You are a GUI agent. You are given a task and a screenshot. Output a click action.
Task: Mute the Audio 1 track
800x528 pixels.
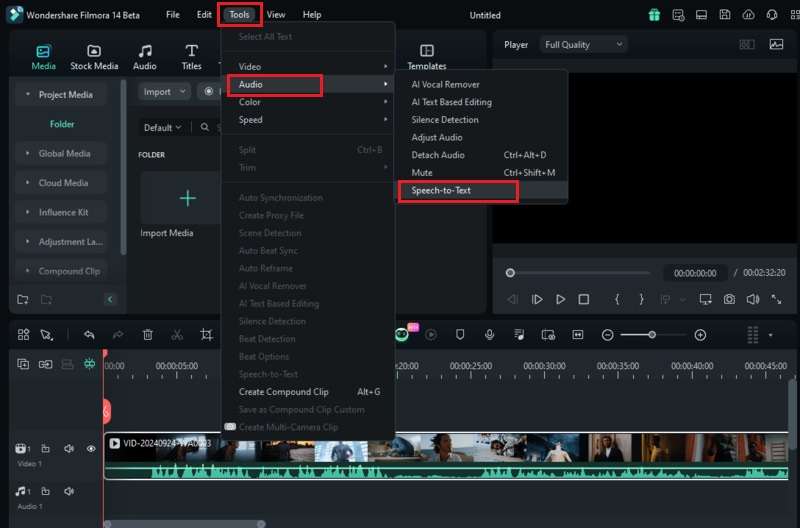pyautogui.click(x=69, y=491)
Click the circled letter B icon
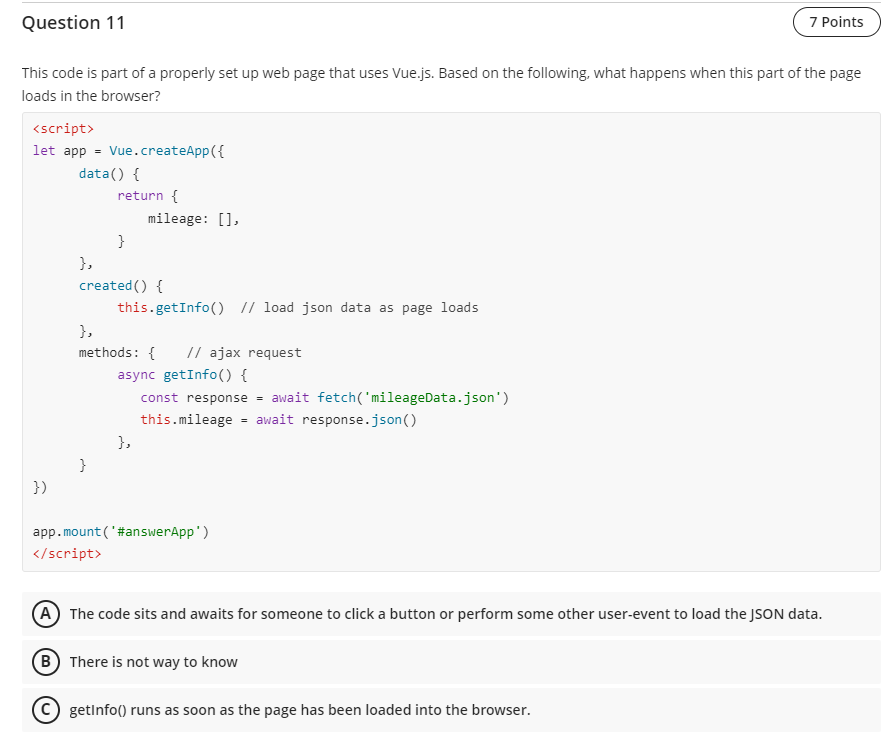The height and width of the screenshot is (744, 893). pos(47,662)
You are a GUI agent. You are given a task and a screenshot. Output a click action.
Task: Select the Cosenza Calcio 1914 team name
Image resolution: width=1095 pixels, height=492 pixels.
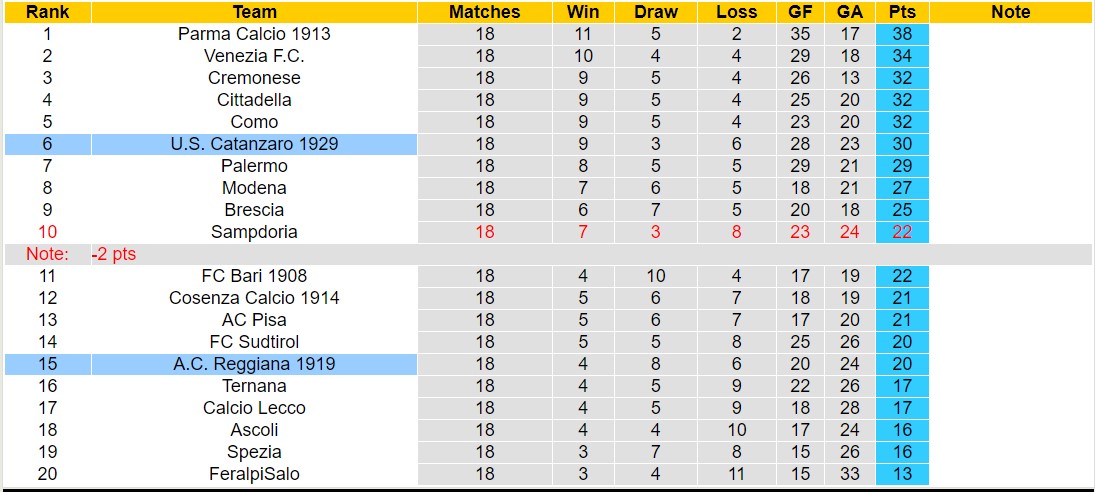pyautogui.click(x=254, y=298)
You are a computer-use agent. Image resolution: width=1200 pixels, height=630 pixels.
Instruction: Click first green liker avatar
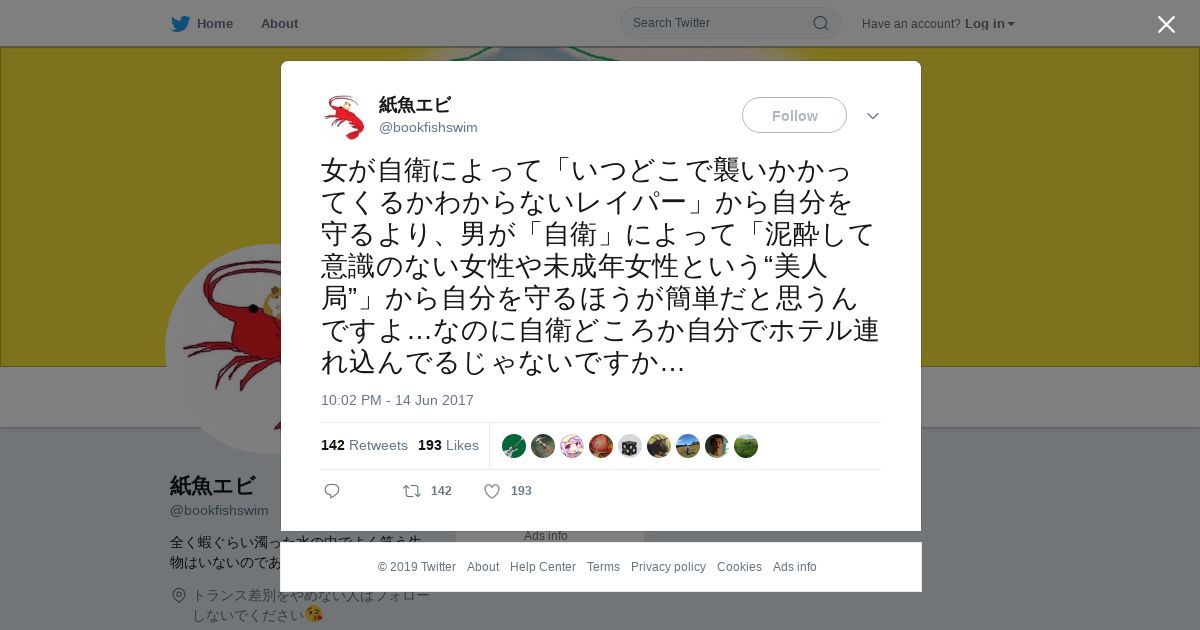pyautogui.click(x=514, y=446)
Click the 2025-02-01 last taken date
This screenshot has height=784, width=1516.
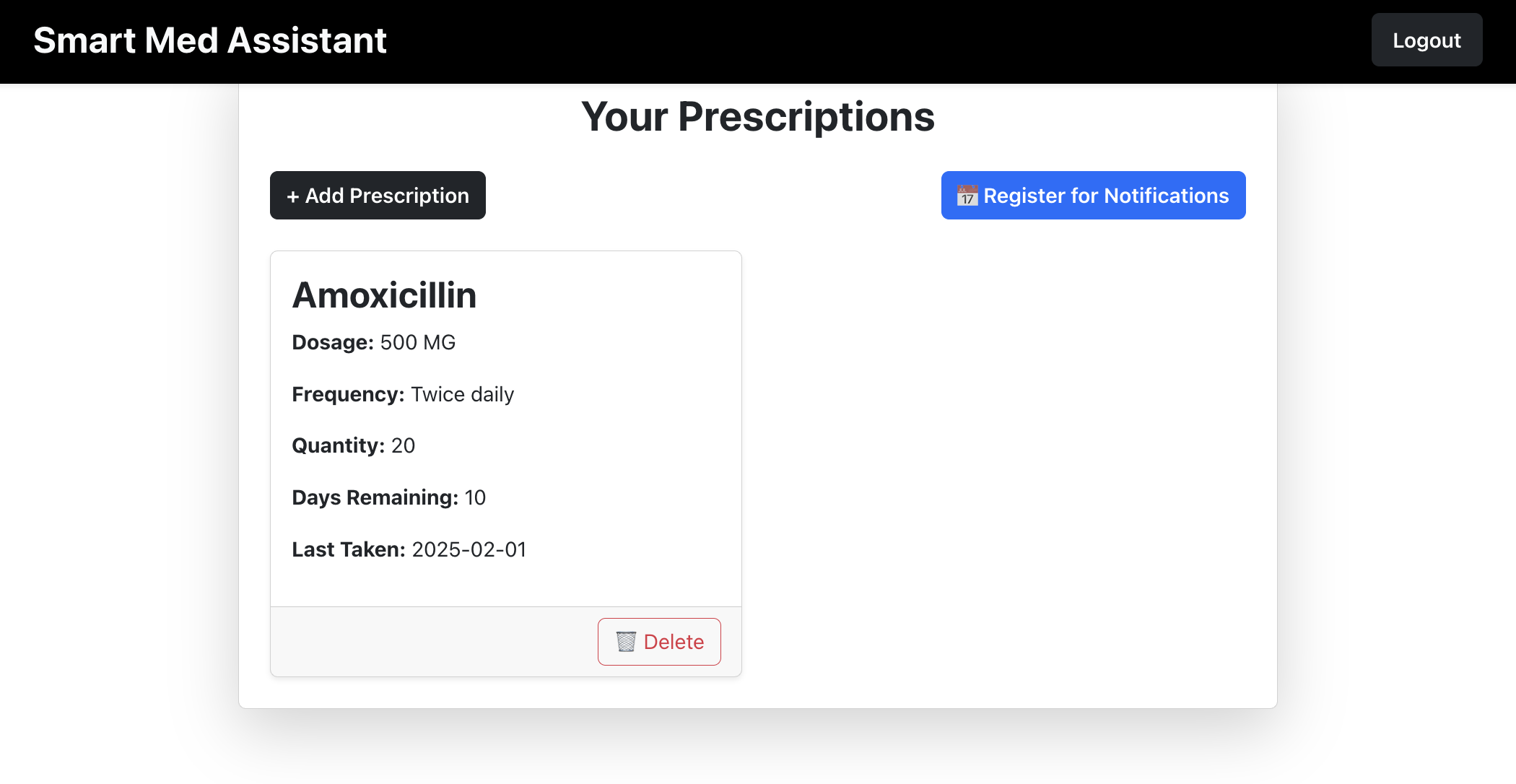click(469, 549)
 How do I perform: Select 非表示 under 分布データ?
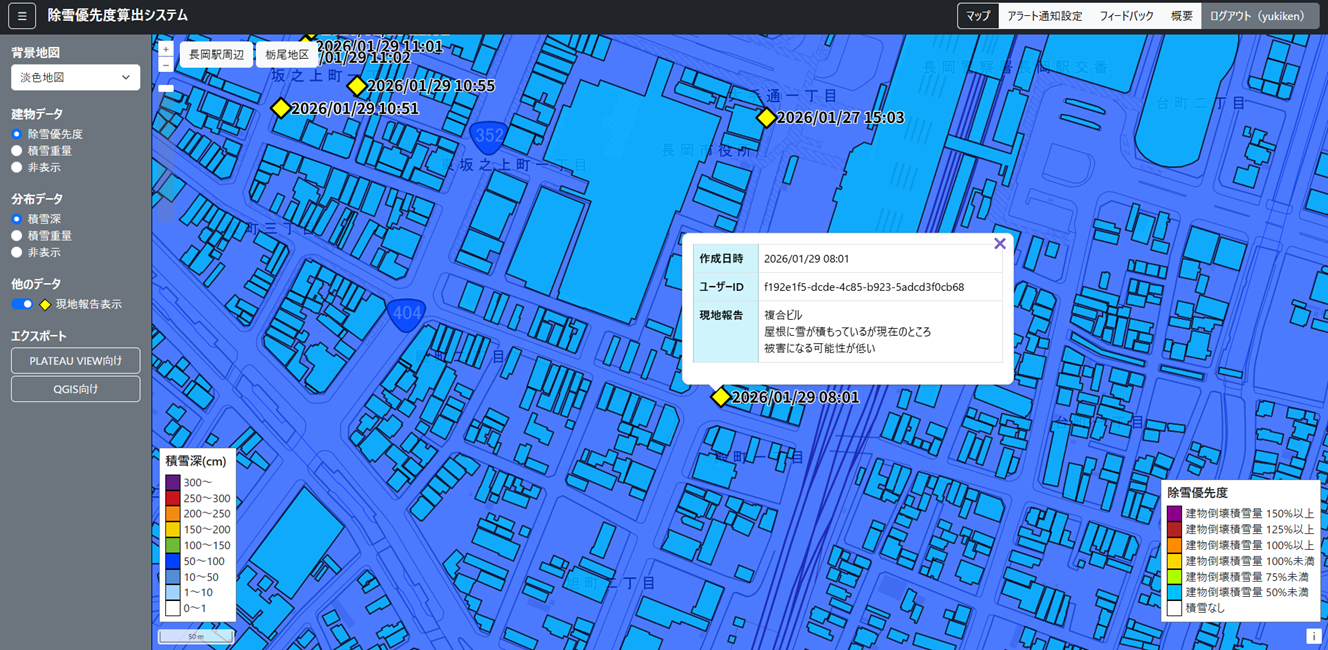(17, 253)
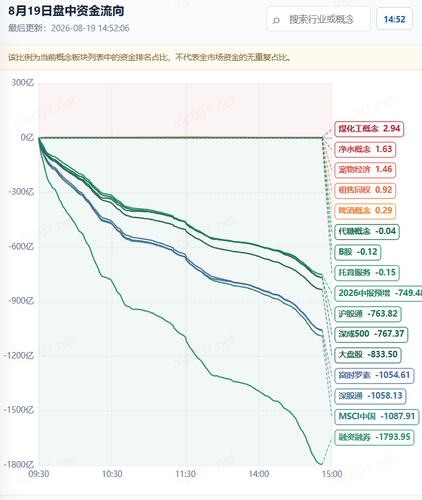This screenshot has width=422, height=500.
Task: Choose the 大盘股 -833.50 label
Action: click(368, 354)
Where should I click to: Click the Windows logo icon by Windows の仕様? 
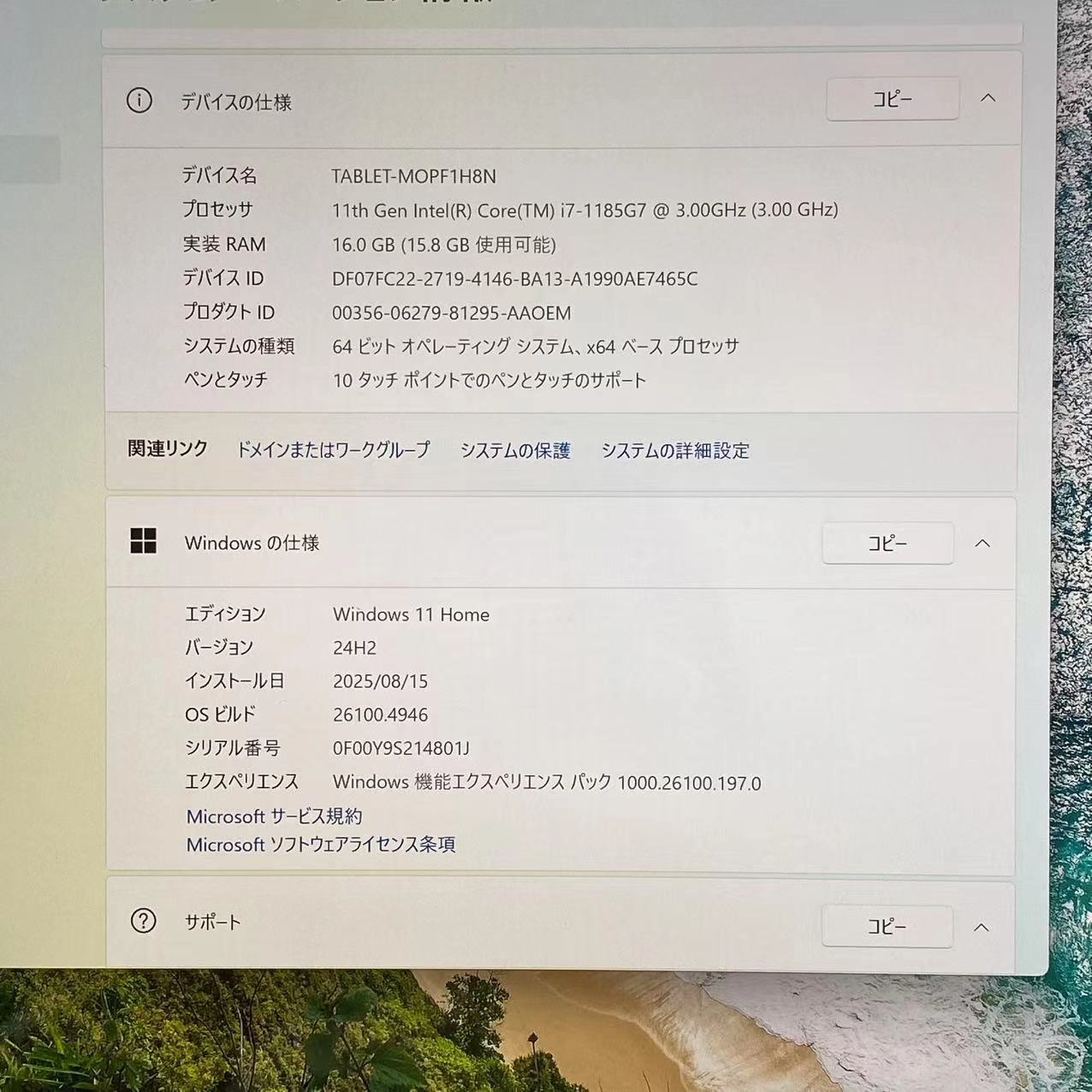[x=145, y=543]
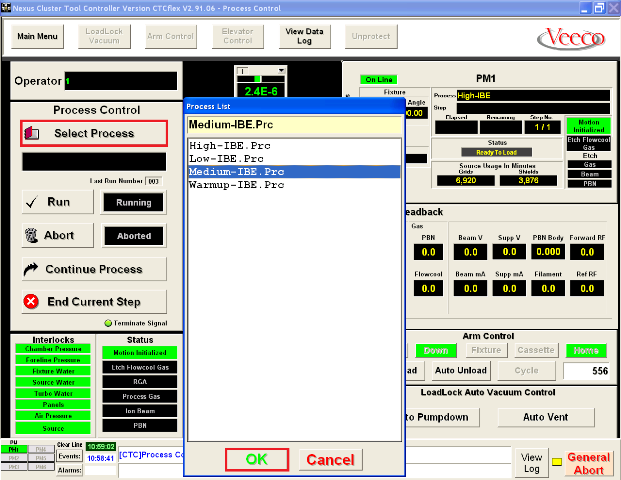Confirm the process selection with OK
This screenshot has width=621, height=480.
[257, 460]
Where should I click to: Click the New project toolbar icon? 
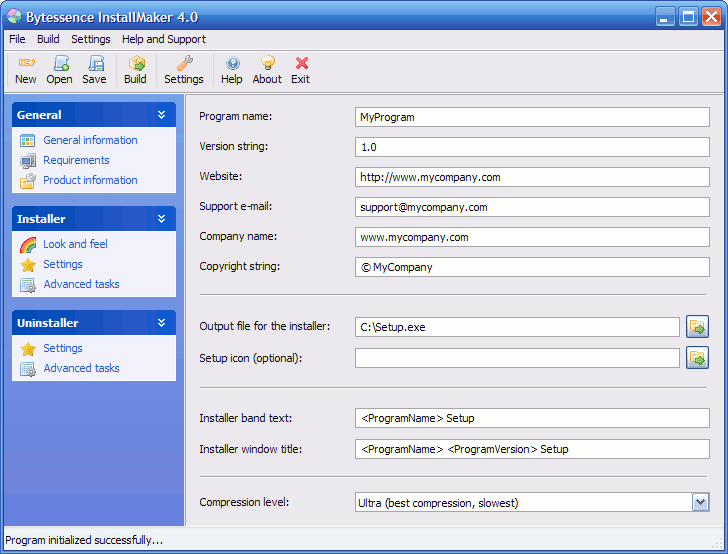(x=26, y=64)
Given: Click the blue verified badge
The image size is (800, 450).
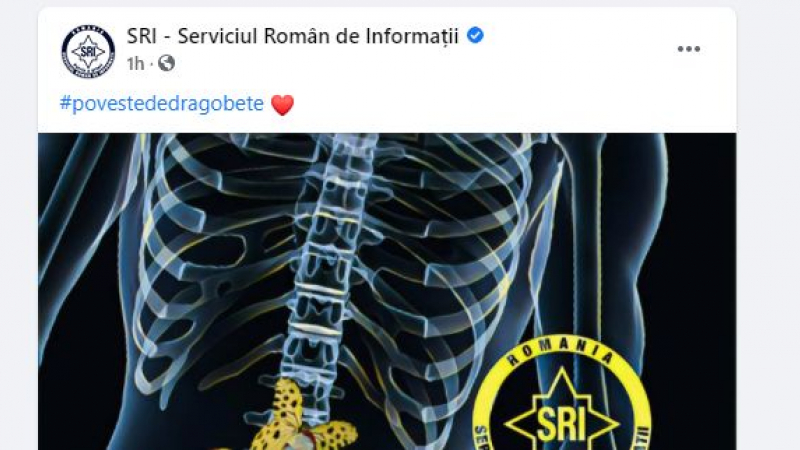Looking at the screenshot, I should click(x=476, y=36).
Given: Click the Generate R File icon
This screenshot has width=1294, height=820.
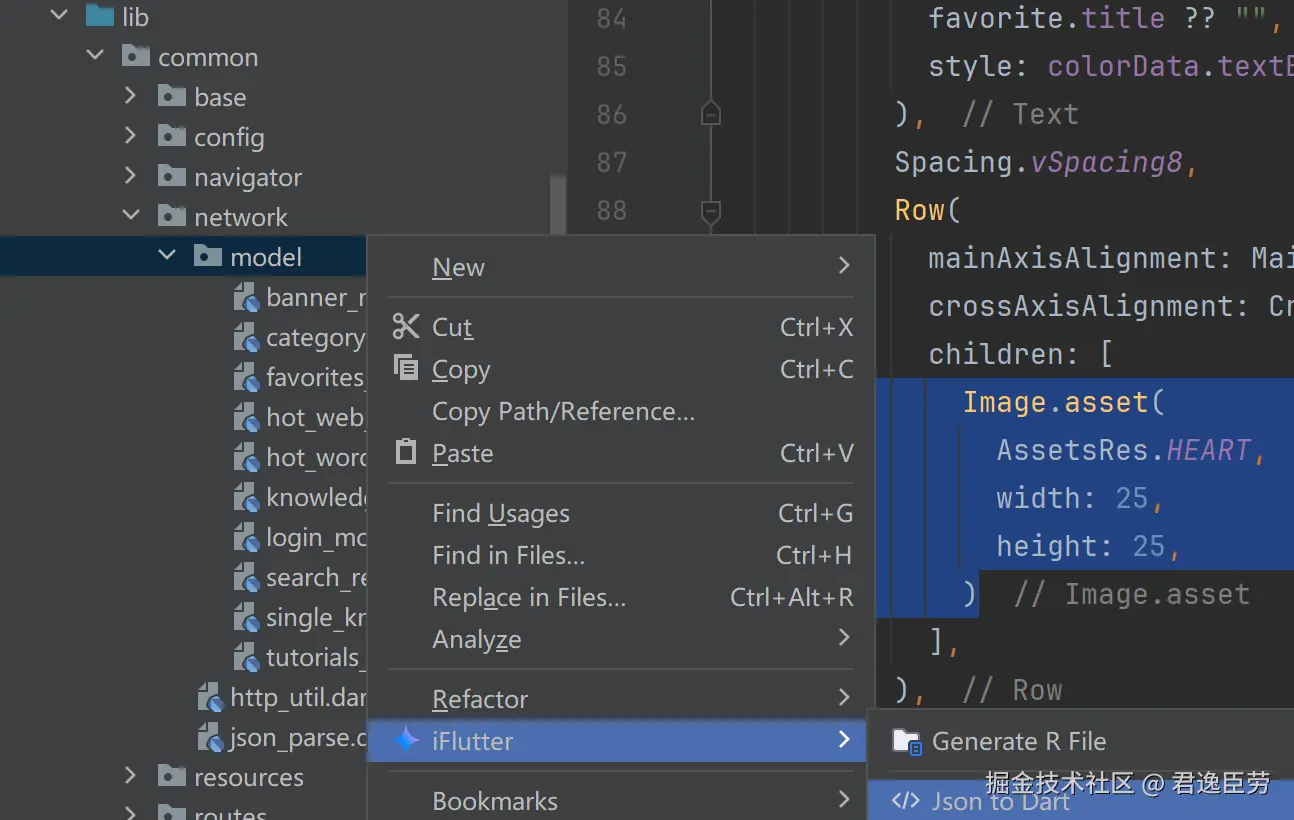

● ● ● ● ●

__Activity__
Write out the listing above exactly as it stands, pictures excluded.

__Task output__
You are a GUI agent. You are given a task and a screenshot. Output a click action.
Task: Mute the Audio 1 track
800x528 pixels.
pyautogui.click(x=69, y=491)
Click the circled letter B icon
The height and width of the screenshot is (744, 893). pos(47,662)
You are a GUI agent. You are given a task and a screenshot. Output a click action.
Task: Select the Cosenza Calcio 1914 team name
Image resolution: width=1095 pixels, height=492 pixels.
pyautogui.click(x=254, y=298)
You are a computer-use agent. Image resolution: width=1200 pixels, height=630 pixels.
Instruction: Click first green liker avatar
pyautogui.click(x=514, y=446)
Click the 2025-02-01 last taken date
This screenshot has height=784, width=1516.
click(469, 549)
 How do I perform: Select 非表示 under 分布データ?
(17, 253)
This screenshot has width=422, height=500.
Task: Choose the 大盘股 -833.50 label
Action: click(368, 354)
Where should I click to: Click the Windows logo icon by Windows の仕様? 
[x=145, y=543]
Confirm the process selection with OK
This screenshot has width=621, height=480.
[257, 460]
Where should I click to: Click the New project toolbar icon? 
(x=26, y=64)
Given: Click the blue verified badge
The image size is (800, 450).
Looking at the screenshot, I should click(x=476, y=36).
Given: Click the Generate R File icon
This screenshot has width=1294, height=820.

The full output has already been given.